A Cryptanalysis of CipherSaber-1


Note: A recent draft paper has identified new weaknesses in RC4 as used in CipherSaber-1. See the main CipherSaber page for more detailed information. -- agr 2001-7-27


CipherSaber 1 is a way of using Ron Rivest's RC4 cipher as a practical symmetric key cryptosystem. It is intended to demonstrate that strong cryptography can be very simple to implement, and therefor impossible to suppress without massive infringement on civil liberties. A CipherSaber-1 program can be written in 16 lines of QBasic. CipherSaber is explained more fully at http://ciphersaber.gurus.com.

In CipherSaber-1, the ASCII representation of the user key or passphrase is used directly as part of the RC4 key. To prevent the same RC4 key from being used twice, a ten byte initialization vector (IV) is appended to the user key to form the complete RC4 key. The IV is stored as the first ten bytes of CipherSaber-1 encoded files.

This paper presents and analysis of several potential weaknesses in CipherSaber-1 and recommendations for avoiding them. We use the same notation here that Bruce Schneier uses in his description of RC4 in the second edition of his Applied Cryptography, except that the stream of cipher bytes that RC4 produces are denoted as C(i).

1. Key Size

In most cryptosystems, the longer the key, the better. However, it was pointed out by several individuals who looked at CipherSaber-1 that a very long user key could prevent the IV from affecting more than a few of the S(i) values. This could cause leakage of plaintext. To insure adequate mixing, we advised users to restrict their user key length to 54 characters or less, as most would anyway. This insures that the IV will be mixed in at least four times during the setup process. Here is a more detailed justification of the 54 character limit.

We want to estimate the likelihood that initial cipher bytes will be unaffected by the IV. Assume a user key length of 54 bytes, the maximum length we recommend. Then all the S(i) after the first 54 will be affected by the IV during key setup. S(0) through S(53) will only be affected by the IV if they are swapped in key setup rounds 55 through 256. That means there 202 opportunities. The probability that a given S(i) will remain unswapped is

(255/256)**202 = 0.45.

So the expected number of the first 54 S(i) that are unaffected is 54*0.45 = 24.5. Thus the probability that S(i), where i is selected at random from [0,256], has not been affected by the IV is 24.5/256 = 0.096

We can calculate the values that the first few S(i) are likely be have after the key setup is complete if we assume that none of the first few swaps hit an S(i) that has already been swapped previously.
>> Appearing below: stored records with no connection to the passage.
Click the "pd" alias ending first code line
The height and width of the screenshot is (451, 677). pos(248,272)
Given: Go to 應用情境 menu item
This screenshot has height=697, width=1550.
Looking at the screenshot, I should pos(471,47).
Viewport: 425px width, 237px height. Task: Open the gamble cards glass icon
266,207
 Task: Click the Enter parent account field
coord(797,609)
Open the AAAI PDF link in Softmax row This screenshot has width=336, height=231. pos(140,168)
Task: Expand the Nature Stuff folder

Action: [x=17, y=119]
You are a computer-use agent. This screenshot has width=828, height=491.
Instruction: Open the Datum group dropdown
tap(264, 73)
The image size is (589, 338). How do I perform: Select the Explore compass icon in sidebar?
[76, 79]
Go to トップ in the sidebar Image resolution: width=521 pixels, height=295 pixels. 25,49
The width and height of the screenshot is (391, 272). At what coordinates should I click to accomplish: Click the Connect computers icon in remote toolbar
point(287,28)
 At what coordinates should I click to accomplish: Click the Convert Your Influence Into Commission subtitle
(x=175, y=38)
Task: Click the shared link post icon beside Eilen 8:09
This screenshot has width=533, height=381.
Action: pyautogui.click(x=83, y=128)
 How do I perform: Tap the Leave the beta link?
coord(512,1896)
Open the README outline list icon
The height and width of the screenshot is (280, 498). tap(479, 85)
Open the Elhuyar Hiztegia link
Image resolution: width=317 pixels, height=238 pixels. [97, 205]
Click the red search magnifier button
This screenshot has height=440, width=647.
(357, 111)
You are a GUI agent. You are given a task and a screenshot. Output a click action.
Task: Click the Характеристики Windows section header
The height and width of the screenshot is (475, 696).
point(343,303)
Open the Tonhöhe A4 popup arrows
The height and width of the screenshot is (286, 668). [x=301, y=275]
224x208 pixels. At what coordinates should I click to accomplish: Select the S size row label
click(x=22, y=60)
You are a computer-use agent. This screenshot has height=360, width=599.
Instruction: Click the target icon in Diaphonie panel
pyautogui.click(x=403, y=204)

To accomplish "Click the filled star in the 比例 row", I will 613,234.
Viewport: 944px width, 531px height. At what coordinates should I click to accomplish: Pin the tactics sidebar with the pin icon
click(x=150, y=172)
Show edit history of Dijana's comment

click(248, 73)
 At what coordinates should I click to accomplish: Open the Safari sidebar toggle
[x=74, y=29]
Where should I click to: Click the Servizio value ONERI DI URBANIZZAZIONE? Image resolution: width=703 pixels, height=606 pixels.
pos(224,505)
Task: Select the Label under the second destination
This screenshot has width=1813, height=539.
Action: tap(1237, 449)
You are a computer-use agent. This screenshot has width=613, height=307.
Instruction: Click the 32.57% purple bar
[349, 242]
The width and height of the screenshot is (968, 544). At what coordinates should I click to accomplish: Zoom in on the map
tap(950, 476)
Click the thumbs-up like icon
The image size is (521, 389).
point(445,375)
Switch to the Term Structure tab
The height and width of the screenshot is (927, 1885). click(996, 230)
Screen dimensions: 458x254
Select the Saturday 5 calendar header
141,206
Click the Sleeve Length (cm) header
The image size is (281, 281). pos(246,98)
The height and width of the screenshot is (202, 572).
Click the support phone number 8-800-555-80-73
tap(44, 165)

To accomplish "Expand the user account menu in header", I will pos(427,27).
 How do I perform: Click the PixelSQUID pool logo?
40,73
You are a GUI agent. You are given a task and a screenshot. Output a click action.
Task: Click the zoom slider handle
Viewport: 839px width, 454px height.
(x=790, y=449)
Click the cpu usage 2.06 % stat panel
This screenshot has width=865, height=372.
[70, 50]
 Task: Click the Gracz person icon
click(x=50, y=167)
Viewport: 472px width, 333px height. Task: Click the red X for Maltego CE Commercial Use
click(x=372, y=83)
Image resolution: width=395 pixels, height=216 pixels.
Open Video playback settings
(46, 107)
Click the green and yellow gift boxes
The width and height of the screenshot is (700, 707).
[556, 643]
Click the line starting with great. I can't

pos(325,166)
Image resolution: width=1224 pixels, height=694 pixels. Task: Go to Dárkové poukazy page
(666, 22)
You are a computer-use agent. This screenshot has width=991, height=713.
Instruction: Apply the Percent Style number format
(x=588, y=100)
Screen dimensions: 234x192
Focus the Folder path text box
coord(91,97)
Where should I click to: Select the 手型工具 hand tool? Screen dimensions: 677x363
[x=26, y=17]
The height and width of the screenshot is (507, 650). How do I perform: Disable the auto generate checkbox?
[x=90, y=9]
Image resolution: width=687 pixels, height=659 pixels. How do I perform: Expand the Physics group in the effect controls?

Recall that at the start of key setup, S(i) = i, for all i.

Then:

S(0) = K(0)

S(1) = K(0)+K(1)+1

S(2) = K(0)+K(1)+K(2)+3

...

Call the successive cipher stream bytes C(i). If the first few S(i) are not affected during the production of the first few cipher bytes, then:

C(0) = S(S(1) + S(S(1)))

C(1) = S(S(2) + S(S(1)+S(2)))

C(2) = S(S(3) + S(S(1)+S(2)+S(3)))

...

C(i) = S(S(i+1) + S(x)), where x = S(1)+S(2)+...+S(i+1) mod 256

Each S(i) for i between 0 and 53 have a 0.45 chance of being unaffected by the IV. Therefore x has a 0.45**(i+1) chance of being unaffected.

The values S(x) and S(S(i+1)+S(x)) each have a .096 chance of being unaffected. Therefore C(i) has a chance p(i) of being unaffected by the IV, where

p(i) =0 .096*0.096*0.45**(i+1) = 0.0092*0.45**(i+1)

     i	1/p(i)

 

     0	242

     1	539

     2	1198

     3	2662

1.1 C(0) Analysis

The most vulnerable Cipher byte would appear to be C(0). However assume further that the first two characters of the user key are 7-bit ASCII and donot contain control characters. Thus they are in the range [20, 7E] hex, i.e. [32, 126] decimal.

Recall that S(1) = K(0)+K(1)+1 and therefore is in the range [65-253].

Also remember that: C(0) = S(S(1) + S(S(1)))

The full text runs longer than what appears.